▸ **EXERCISE DIRECTIONS**
Repeat every entry below exactly.
***** RECORD EXTRACTS
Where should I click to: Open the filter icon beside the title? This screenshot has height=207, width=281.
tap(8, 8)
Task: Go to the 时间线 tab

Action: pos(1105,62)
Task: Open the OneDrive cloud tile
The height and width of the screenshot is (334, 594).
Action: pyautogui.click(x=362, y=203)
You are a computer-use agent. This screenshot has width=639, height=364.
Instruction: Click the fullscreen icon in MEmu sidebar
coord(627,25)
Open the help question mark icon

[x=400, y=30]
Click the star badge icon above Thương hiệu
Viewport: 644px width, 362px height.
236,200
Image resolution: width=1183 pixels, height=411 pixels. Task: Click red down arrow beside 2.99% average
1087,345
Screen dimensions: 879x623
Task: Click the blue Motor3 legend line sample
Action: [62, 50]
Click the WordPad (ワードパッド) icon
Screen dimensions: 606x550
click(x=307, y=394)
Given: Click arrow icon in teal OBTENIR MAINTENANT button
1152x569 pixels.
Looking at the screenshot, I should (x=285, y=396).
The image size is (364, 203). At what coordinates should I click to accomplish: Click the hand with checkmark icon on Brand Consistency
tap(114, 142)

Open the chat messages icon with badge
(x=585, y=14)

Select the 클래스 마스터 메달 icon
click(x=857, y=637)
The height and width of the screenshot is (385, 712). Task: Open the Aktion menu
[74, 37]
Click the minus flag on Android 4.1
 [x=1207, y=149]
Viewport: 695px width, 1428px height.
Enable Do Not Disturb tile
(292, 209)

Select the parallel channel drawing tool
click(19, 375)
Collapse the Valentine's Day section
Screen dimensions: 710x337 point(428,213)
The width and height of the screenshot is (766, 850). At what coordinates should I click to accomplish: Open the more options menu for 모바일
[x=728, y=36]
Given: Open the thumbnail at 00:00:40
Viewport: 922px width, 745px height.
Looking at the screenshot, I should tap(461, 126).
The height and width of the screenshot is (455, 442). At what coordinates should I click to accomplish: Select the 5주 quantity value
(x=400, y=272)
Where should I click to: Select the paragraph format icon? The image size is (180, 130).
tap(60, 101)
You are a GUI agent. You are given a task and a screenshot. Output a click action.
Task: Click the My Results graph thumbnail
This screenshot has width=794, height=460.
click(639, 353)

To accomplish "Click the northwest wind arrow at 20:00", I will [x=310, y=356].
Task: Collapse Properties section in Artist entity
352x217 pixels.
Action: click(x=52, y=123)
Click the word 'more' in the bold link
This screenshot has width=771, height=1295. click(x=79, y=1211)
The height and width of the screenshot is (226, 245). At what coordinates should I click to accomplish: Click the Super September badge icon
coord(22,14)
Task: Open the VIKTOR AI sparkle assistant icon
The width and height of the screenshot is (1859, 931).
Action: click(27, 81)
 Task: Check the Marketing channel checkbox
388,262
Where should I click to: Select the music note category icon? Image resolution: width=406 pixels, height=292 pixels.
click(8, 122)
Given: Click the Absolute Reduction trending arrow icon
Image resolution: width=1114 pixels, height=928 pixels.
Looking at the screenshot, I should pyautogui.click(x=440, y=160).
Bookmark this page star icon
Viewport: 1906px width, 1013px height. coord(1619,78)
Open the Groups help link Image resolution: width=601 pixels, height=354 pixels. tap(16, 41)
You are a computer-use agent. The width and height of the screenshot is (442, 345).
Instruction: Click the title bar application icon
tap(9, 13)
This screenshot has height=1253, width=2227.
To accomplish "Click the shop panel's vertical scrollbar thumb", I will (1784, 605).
**********
▸ **RESPONSE**
Where should I click to: Open the filter icon beside the title? This screenshot has height=207, width=281.
tap(8, 8)
Task: Go to the 时间线 tab

Action: pos(1105,62)
Task: Open the OneDrive cloud tile
The height and width of the screenshot is (334, 594).
Action: pyautogui.click(x=362, y=203)
You are a computer-use agent. This screenshot has width=639, height=364.
Instruction: Click the fullscreen icon in MEmu sidebar
coord(627,25)
Open the help question mark icon

[x=400, y=30]
Click the star badge icon above Thương hiệu
Viewport: 644px width, 362px height.
236,200
Image resolution: width=1183 pixels, height=411 pixels. Task: Click red down arrow beside 2.99% average
1087,345
Screen dimensions: 879x623
Task: Click the blue Motor3 legend line sample
Action: [62, 50]
Click the WordPad (ワードパッド) icon
Screen dimensions: 606x550
click(x=307, y=394)
Given: Click arrow icon in teal OBTENIR MAINTENANT button
1152x569 pixels.
Looking at the screenshot, I should (x=285, y=396).
The image size is (364, 203). At what coordinates should I click to accomplish: Click the hand with checkmark icon on Brand Consistency
tap(114, 142)

Open the chat messages icon with badge
(x=585, y=14)

Select the 클래스 마스터 메달 icon
click(x=857, y=637)
The height and width of the screenshot is (385, 712). Task: Open the Aktion menu
[74, 37]
Click the minus flag on Android 4.1
 [x=1207, y=149]
Viewport: 695px width, 1428px height.
Enable Do Not Disturb tile
(292, 209)

Select the parallel channel drawing tool
click(19, 375)
Collapse the Valentine's Day section
Screen dimensions: 710x337 point(428,213)
The width and height of the screenshot is (766, 850). At what coordinates should I click to accomplish: Open the more options menu for 모바일
[x=728, y=36]
Given: Open the thumbnail at 00:00:40
Viewport: 922px width, 745px height.
Looking at the screenshot, I should tap(461, 126).
The height and width of the screenshot is (455, 442). At what coordinates should I click to accomplish: Select the 5주 quantity value
(x=400, y=272)
Where should I click to: Select the paragraph format icon? The image size is (180, 130).
tap(60, 101)
You are a GUI agent. You are given a task and a screenshot. Output a click action.
Task: Click the My Results graph thumbnail
This screenshot has width=794, height=460.
click(639, 353)

To accomplish "Click the northwest wind arrow at 20:00", I will [x=310, y=356].
Task: Collapse Properties section in Artist entity
352x217 pixels.
Action: click(x=52, y=123)
Click the word 'more' in the bold link
This screenshot has width=771, height=1295. click(x=79, y=1211)
The height and width of the screenshot is (226, 245). At what coordinates should I click to accomplish: Click the Super September badge icon
coord(22,14)
Task: Open the VIKTOR AI sparkle assistant icon
The width and height of the screenshot is (1859, 931).
Action: click(27, 81)
 Task: Check the Marketing channel checkbox
388,262
Where should I click to: Select the music note category icon? Image resolution: width=406 pixels, height=292 pixels.
click(8, 122)
Given: Click the Absolute Reduction trending arrow icon
Image resolution: width=1114 pixels, height=928 pixels.
Looking at the screenshot, I should pyautogui.click(x=440, y=160).
Bookmark this page star icon
Viewport: 1906px width, 1013px height. coord(1619,78)
Open the Groups help link Image resolution: width=601 pixels, height=354 pixels. tap(16, 41)
You are a computer-use agent. The width and height of the screenshot is (442, 345).
Instruction: Click the title bar application icon
tap(9, 13)
This screenshot has height=1253, width=2227.
To accomplish "Click the shop panel's vertical scrollbar thumb", I will (1784, 605).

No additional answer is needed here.